**DATASET RECORDS**
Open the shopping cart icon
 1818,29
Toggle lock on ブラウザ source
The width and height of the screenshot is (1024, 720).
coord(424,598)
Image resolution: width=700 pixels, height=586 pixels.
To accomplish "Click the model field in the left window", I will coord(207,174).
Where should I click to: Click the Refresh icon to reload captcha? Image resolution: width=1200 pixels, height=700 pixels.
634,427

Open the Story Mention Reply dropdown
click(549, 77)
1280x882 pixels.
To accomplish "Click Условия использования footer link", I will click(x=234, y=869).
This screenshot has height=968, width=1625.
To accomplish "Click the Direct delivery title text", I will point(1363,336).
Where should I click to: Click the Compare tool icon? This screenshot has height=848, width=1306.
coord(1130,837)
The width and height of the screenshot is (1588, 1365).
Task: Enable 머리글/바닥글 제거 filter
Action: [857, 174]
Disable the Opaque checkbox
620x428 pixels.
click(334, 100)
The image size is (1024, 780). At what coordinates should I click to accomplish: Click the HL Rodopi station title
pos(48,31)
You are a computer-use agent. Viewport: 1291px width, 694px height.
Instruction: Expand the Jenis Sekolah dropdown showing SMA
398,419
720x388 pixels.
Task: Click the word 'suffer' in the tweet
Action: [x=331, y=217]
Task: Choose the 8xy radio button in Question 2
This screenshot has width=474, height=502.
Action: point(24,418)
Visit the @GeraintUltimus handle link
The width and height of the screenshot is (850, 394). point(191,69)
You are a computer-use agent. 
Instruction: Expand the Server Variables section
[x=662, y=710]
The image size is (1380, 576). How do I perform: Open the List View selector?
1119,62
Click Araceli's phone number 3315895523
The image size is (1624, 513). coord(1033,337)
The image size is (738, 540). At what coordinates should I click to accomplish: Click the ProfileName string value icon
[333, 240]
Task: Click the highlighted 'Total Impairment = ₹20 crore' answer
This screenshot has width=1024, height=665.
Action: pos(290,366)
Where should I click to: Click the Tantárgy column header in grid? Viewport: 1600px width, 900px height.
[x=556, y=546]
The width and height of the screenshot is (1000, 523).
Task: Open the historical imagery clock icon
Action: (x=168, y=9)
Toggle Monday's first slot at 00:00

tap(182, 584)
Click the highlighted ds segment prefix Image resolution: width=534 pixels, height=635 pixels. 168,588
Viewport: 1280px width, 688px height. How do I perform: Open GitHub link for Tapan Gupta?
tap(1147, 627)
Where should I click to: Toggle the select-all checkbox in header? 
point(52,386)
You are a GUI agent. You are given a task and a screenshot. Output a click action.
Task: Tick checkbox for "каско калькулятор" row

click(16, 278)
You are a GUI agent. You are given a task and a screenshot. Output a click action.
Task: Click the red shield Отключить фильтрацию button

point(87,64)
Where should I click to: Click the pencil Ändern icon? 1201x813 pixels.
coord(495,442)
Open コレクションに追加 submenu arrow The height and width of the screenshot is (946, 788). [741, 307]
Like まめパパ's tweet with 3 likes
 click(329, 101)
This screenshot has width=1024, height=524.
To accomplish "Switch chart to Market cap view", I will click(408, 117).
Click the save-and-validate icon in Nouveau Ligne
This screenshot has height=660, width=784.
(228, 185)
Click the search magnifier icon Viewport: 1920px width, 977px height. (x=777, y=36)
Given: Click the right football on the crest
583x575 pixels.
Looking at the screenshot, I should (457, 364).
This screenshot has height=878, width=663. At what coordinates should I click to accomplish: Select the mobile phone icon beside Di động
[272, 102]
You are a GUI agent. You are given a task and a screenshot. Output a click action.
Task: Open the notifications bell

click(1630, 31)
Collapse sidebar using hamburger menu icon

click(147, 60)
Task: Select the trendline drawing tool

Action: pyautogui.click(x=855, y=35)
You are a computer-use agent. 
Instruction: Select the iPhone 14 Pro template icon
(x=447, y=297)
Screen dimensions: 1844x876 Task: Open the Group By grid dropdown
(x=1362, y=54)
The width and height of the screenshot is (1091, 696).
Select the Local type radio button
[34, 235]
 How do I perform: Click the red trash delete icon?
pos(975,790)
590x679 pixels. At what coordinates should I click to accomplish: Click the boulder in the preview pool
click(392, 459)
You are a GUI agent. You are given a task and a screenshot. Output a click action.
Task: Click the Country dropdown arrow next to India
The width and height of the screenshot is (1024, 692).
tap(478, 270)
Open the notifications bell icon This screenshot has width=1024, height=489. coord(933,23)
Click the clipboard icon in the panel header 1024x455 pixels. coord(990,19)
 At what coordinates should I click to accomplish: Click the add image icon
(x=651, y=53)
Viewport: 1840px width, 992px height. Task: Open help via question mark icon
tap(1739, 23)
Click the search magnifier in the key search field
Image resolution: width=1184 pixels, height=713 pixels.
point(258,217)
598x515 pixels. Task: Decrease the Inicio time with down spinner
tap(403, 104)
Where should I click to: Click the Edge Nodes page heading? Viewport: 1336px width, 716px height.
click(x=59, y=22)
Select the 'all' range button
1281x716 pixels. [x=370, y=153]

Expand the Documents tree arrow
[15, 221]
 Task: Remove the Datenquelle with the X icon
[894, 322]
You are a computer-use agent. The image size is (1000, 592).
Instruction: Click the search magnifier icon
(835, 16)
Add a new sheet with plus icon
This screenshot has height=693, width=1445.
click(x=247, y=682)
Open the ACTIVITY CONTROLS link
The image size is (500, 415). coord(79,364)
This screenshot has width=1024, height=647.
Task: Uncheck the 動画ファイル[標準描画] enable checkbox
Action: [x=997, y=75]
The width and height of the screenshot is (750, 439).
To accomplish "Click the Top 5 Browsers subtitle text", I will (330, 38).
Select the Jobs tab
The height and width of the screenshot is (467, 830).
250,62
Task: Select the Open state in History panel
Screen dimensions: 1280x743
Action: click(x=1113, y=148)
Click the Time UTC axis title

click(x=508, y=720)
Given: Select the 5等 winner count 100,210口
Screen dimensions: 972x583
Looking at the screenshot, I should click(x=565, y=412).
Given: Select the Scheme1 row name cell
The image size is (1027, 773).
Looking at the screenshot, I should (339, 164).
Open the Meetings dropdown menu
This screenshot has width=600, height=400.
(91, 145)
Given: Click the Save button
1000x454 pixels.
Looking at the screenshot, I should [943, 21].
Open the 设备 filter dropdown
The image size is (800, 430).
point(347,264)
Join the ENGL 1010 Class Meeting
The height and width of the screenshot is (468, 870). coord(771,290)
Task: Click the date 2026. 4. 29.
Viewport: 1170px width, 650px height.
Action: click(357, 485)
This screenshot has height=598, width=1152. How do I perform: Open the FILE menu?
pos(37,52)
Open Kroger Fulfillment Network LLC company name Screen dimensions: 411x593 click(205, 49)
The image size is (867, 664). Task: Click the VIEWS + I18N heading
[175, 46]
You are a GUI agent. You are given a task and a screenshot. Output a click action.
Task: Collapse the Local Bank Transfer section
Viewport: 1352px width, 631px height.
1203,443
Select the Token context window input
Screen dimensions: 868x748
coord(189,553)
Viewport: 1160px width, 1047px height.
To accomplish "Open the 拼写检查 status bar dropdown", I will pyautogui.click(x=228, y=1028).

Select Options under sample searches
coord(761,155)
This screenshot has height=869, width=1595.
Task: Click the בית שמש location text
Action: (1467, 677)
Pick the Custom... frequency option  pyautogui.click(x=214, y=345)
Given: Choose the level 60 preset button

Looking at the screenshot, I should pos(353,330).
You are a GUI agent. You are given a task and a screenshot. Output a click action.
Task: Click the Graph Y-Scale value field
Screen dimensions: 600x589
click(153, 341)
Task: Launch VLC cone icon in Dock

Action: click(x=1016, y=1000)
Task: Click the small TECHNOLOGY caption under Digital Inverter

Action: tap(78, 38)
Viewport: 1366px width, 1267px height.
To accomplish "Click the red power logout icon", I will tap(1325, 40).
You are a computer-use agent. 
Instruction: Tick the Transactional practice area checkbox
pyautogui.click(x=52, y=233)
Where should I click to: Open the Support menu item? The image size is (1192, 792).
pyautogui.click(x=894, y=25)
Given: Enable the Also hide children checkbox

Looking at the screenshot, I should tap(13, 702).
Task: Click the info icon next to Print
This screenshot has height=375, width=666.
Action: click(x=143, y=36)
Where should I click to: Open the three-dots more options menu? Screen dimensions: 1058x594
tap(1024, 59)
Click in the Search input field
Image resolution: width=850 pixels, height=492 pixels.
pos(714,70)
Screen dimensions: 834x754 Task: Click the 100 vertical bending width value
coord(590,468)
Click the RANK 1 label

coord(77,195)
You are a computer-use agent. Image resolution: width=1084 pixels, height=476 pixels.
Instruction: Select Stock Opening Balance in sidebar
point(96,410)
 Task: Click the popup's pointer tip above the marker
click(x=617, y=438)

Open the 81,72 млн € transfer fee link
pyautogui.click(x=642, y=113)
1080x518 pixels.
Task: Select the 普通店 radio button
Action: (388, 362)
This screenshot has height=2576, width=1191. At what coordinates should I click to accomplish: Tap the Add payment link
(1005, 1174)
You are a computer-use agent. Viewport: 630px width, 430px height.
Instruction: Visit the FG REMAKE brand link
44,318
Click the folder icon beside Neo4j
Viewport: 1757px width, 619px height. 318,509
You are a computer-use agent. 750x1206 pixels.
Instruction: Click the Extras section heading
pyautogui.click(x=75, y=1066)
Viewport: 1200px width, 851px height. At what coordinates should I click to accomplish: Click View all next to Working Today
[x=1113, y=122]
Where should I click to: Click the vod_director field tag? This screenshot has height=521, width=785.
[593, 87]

**WHAT TO DO**
Which of the lines in the material carry the string "panel"? Pull them out.

**ANSWER TO THIS TASK**
Click the clipboard icon in the panel header 1024x455 pixels. coord(990,19)
Task: Select the Open state in History panel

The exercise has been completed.